Wellicht komt het doordat ik alleen met mijn eigen schaduw op stap ben, maar dit hotel en zijn bonkige architectuur, de binnenplaats waar alle hotelkamers via een balustrade op uitkomen, doen denken aan de flat waar de maffiafilm Gomorra uit 2008 zich grotendeels afspeelt. Het zou me niet verbazen als het door dezelfde architect is getekend. Maar een kogel of paardenkop vrees ik allerminst. Ik ben banger voor de wilde natuur dan de medemens. Al proberen sommigen je ervan te overtuigen dat de mens ook een stuk natuur is, het is hier moeilijk voor te stellen als je de mensen luid ziet Facetimen of hoort klagen over de wind.

Op dit uur is alleen de nachtwaker op. Ik zag hem gisteravond, net voor ik naar bed ging, vlak voor hij aan zijn dienst begon. Op de binnenplaats voerde hij een van de vele katten die dit terrein rijk is. Hij prevelde een paar woorden tegen het schrokkende dier. Deze morgen knikt hij me toe, maar zin om te spreken heeft hij niet. Ik vraag of er al koffie te krijgen is. Hij zwaait wild met zijn armen en zegt: 'No, no!' alsof ik hem stoor of beledig. Wellicht praat hij alleen nog met dieren.

Een half uur later verschijnen de eerste schoonmakers en wordt het ontbijt in chromen bakken gereedgemaakt. Koffie schenken ze nog niet. In het Spaans blaffen ze me toe als ik de ontbijtzaal probeer binnen te dringen door tegen een glazen pui te duwen. De zwerfkatten krijgen een betere behandeling. In een all-in hotel heerst een vorm van communisme. Van 8 tot 10 uur is er ontbijt. Voor iedereen gelijk, hetzelfde, onbeperkt, niet zeuren, geen privileges.
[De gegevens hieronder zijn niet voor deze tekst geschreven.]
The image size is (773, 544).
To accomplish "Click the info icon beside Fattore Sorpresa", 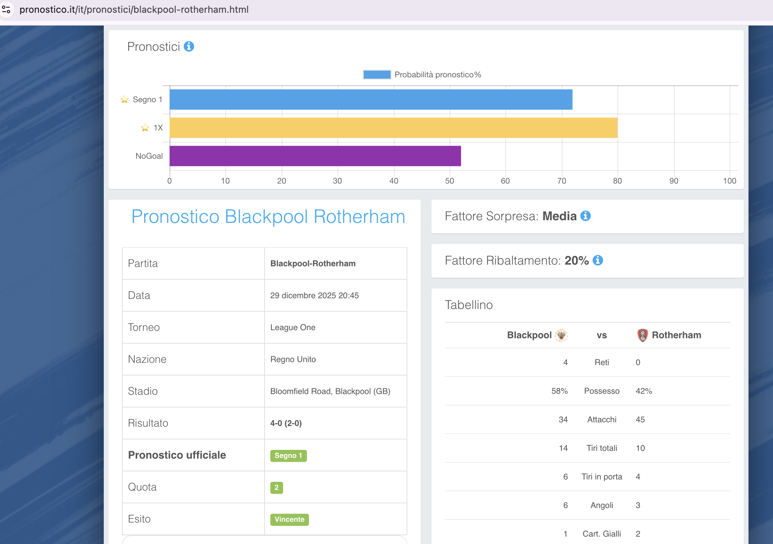I will click(585, 216).
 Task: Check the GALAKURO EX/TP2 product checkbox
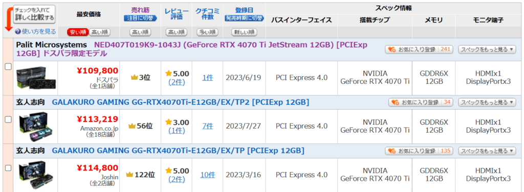8,119
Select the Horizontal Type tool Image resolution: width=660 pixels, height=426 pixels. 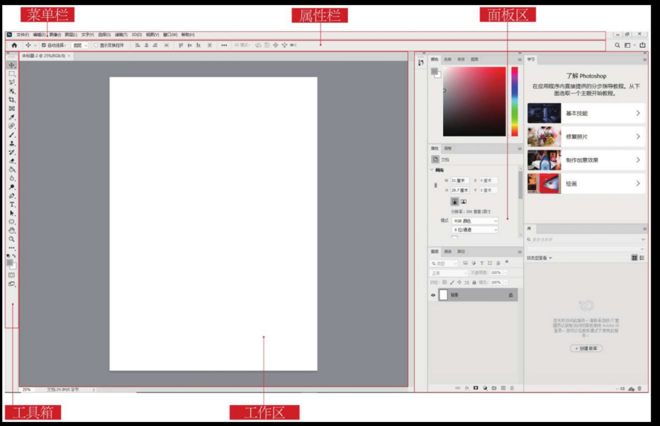12,205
Als de zon aarzelend begint te schijnen, wordt het zwembad schoongemaakt en inspecteert een van de katten parmantig het proces alsof hij de huismeester zelve is. Als de kat en schoonmakers verdwijnen, trekken de rimpels uit het zwembad en reflecteert het de palmbomen. Tientallen mensen brengen alles elke dag in staat van paraatheid in dit hotel, terwijl de zee in de achtergrond, achter het zwembad, achter het hek, als eeuwen onophoudelijk wild en autonoom klotst.

Dan breekt het moment aan waarop ik wacht. De eerste mens verschijnt. Maar deze eerste mens sloft en legt slechts een handdoek klaar in een strandstoel en zet die vast met twee forse lijmklemmen. Met opgegeven schouders verdwijnt hij weer.

Om klokslag 7 uur is het definitief niet meer stil. Het eerste vliegtuig scheert over de binnenplaats en je ruikt vernevelde, verbrande kerosine. Merkwaardig genoeg vliegen er overdag veel meer vliegtuigen over, maar dan ruik je nooit kerosine. Stoppen met roken is op deze plek iets dat enkel druïden je zullen aanraden.

De orde van deze morgen is in de middag totaal verdwenen. Ruut en ik werken een paar uur op de plek waar de wifi het sterkst is. Concentreren is lastig in de betegelde ruimte. Een man van een reisbureau schreeuwt een bejaard stel prijzen van vliegtickets toe alsof het om rap dalende beurskoersen gaat. Droog zegt Ruut: 'De verkoper is doof, niet die bejaarden.' In het zwembad begint een groepje vrouwen te bewegen onder begeleiding van schallende muziek, er rennen kinderen op gladde tegels - zonder hun nek te breken - ook verschijnt de groep Hollanders. Ze zijn nog roder en vermoeider dan gisteren.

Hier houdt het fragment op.